SMA, Ms. Price and OK magazine all claim coincidence. Apparently Ms. Price was not paid to endorse the brand and the ad was bought months ago as part of a long-term media plan, but the public outcry and media coverage show just how sensitive the issue remains.
Also sensitive is the issue that the new rules cover mainstream media only, and watchdogs charge that leaves other areas of marketing ripe for exploitation by marketers hungry to reach young audiences.
The powerful Consumers' Association has lashed out at advertisers for continuing to use cartoon characters to promote junk food. Since July 1, licensed cartoon characters have been banned from TV ads, although manufacturers' own creations, such as Kellogg's Tony the Tiger, are still allowed.
Marketers' widespread use of cartoon characters on packaging, while legal, is condemned by the Consumers' Association. While Disney and Warner Bros. no longer use their cartoon characters to promote unhealthful food, many marketers still overtly target children in the packaging of sweet or salty foods.
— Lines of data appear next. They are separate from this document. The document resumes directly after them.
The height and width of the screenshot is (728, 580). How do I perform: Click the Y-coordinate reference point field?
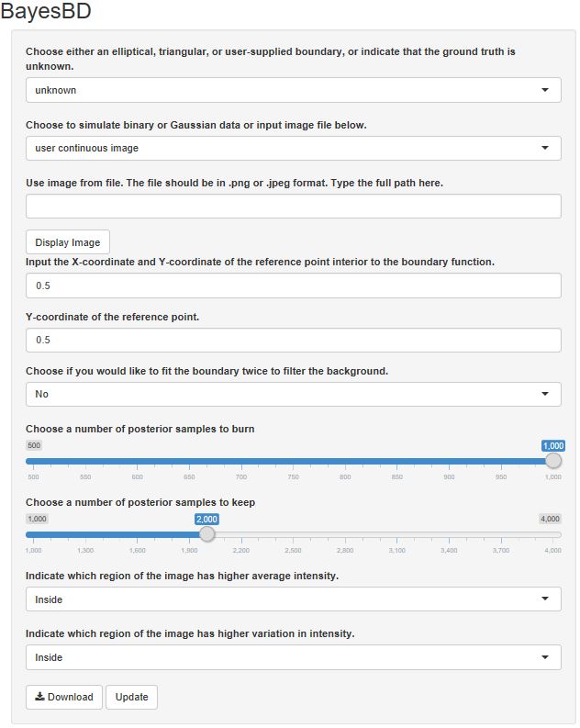point(293,341)
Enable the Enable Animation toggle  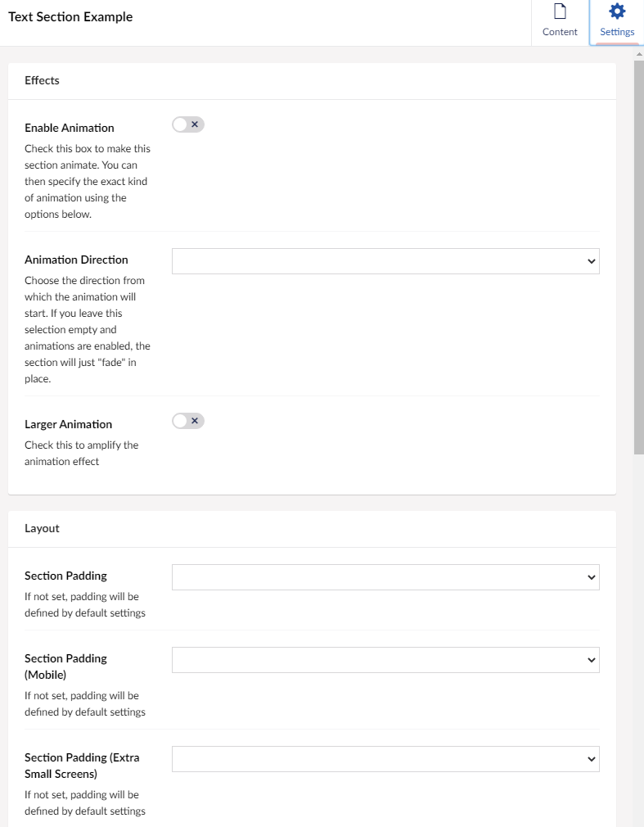[x=187, y=124]
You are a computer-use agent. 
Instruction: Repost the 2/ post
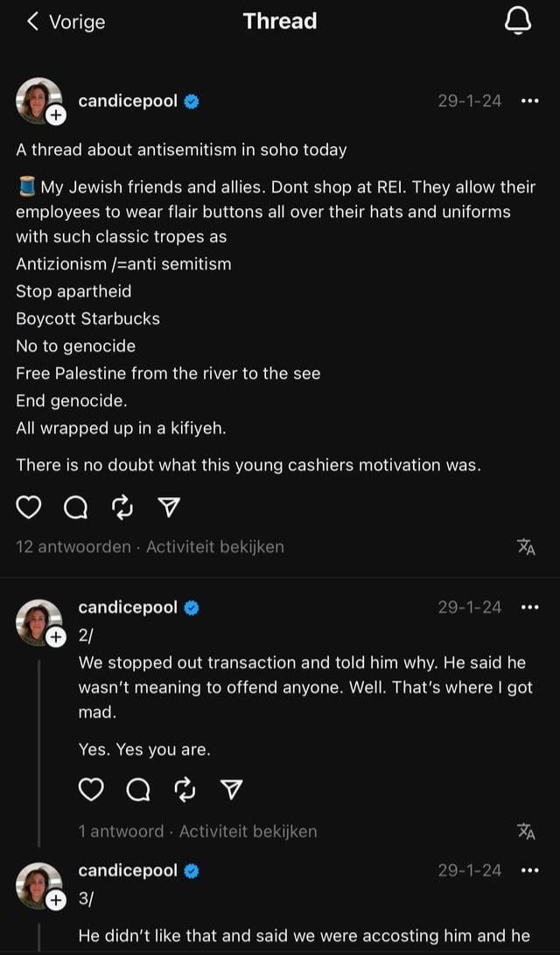185,790
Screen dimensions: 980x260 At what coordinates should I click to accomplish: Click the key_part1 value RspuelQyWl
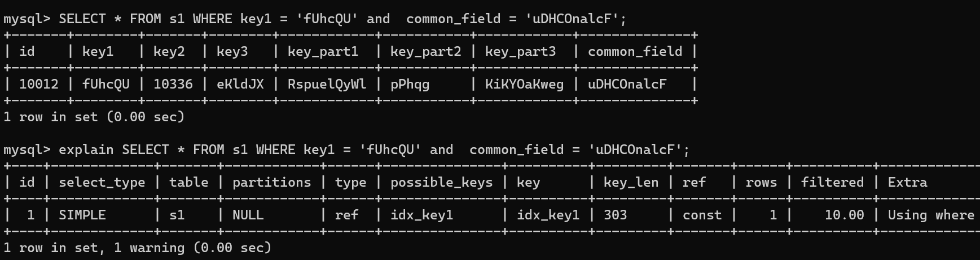tap(327, 85)
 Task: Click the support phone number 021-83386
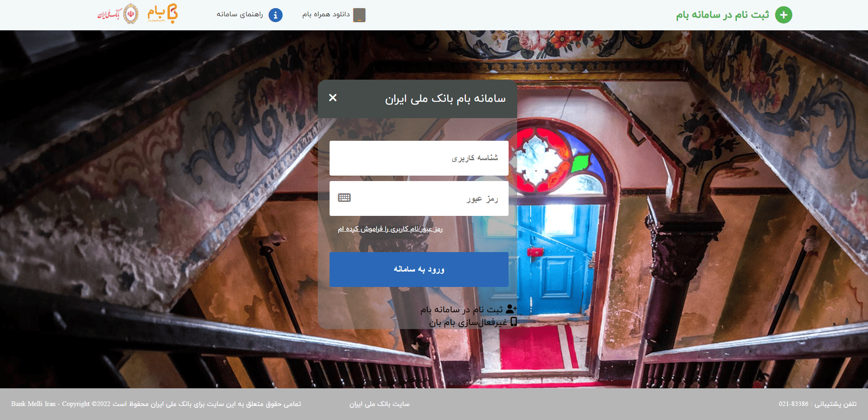793,404
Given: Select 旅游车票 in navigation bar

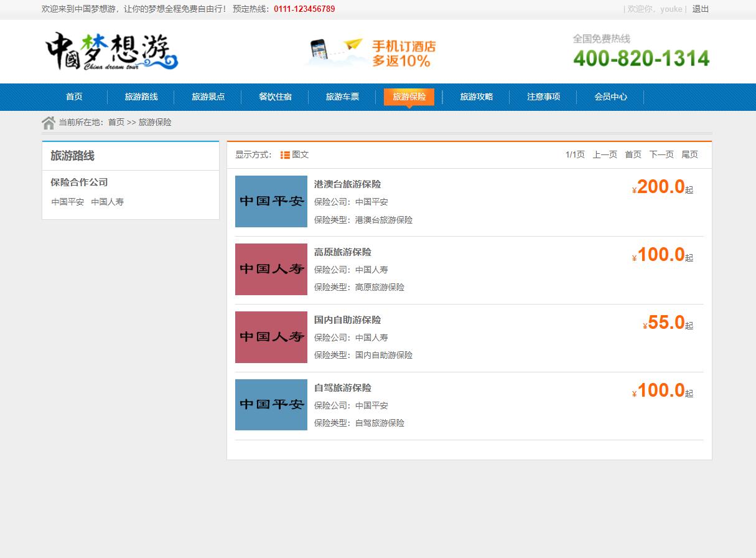Looking at the screenshot, I should (342, 97).
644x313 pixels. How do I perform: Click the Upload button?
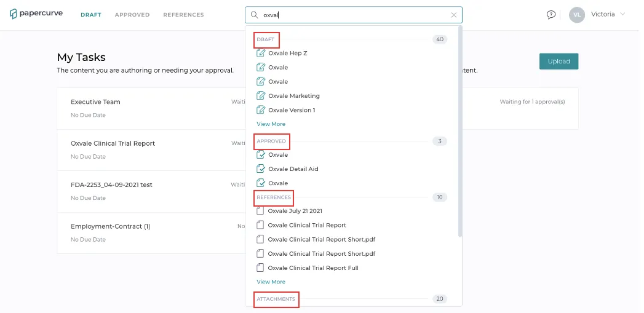559,61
Nesquik chocolate-flavor cereal ("Spiderman"), Butterkist honey-nut popcorn ("The Simpsons"), Kellogg's Frosties ("Shrek") and Bon Bon Buddies Bratz Fabulous Biscuits ("Bratz") all are being singled out for criticism.
Kellogg reacted to the outcry with a statement: "No further Kellogg's promotions will use licensed characters; the focus is now on entertainment, health or activity."
The Consumer Association's report was condemned as out-of-date by industry trade groups. Julian Hunt, the Food and Drink Federation's director-communications, said, "The report is bizarre given that the U.K. already has some of the strictest regulations in the world when it comes to advertising and promoting food and drink products to children, and the industry is fully complying with these rules."
Adding to the confusion is a U-turn by the government's Food Standards Agency, whose contentious definition of food that is high in fat, salt and sugar is the bedrock of the ban on advertising junk food to children. Milk was controversially banned, along with other childhood staples such as cheese and raisins, but following publicity about the absurdity of the rules, milk's fat content was recalculated, and now it can be advertised on TV before 7 p.m.
The FDF is working with the Department of Health's Advertising and Promotion Forum to look at issues surrounding the packaging of children's food. A Consumers' Association spokesman said, "We are calling for tighter restrictions across the board. The current rules are patchwork, leaving advertisers free to find unregulated areas and go for the path of least resistance, particularly the internet."
Although banners, pop-up ads, promotions and sponsored links are covered by the same rules as traditional media, viral ads and corporate websites are still unregulated. The Incorporated Society of British Advertisers has been concerned enough about coming under fire that it has issued guidelines for members about the online promotion of food to children.
Ian Twinn, ISBA's director-public affairs, said, "This new guidance reflects parental and consumer concerns, giving advertisers a chance to voluntarily extend self-regulation to the online space."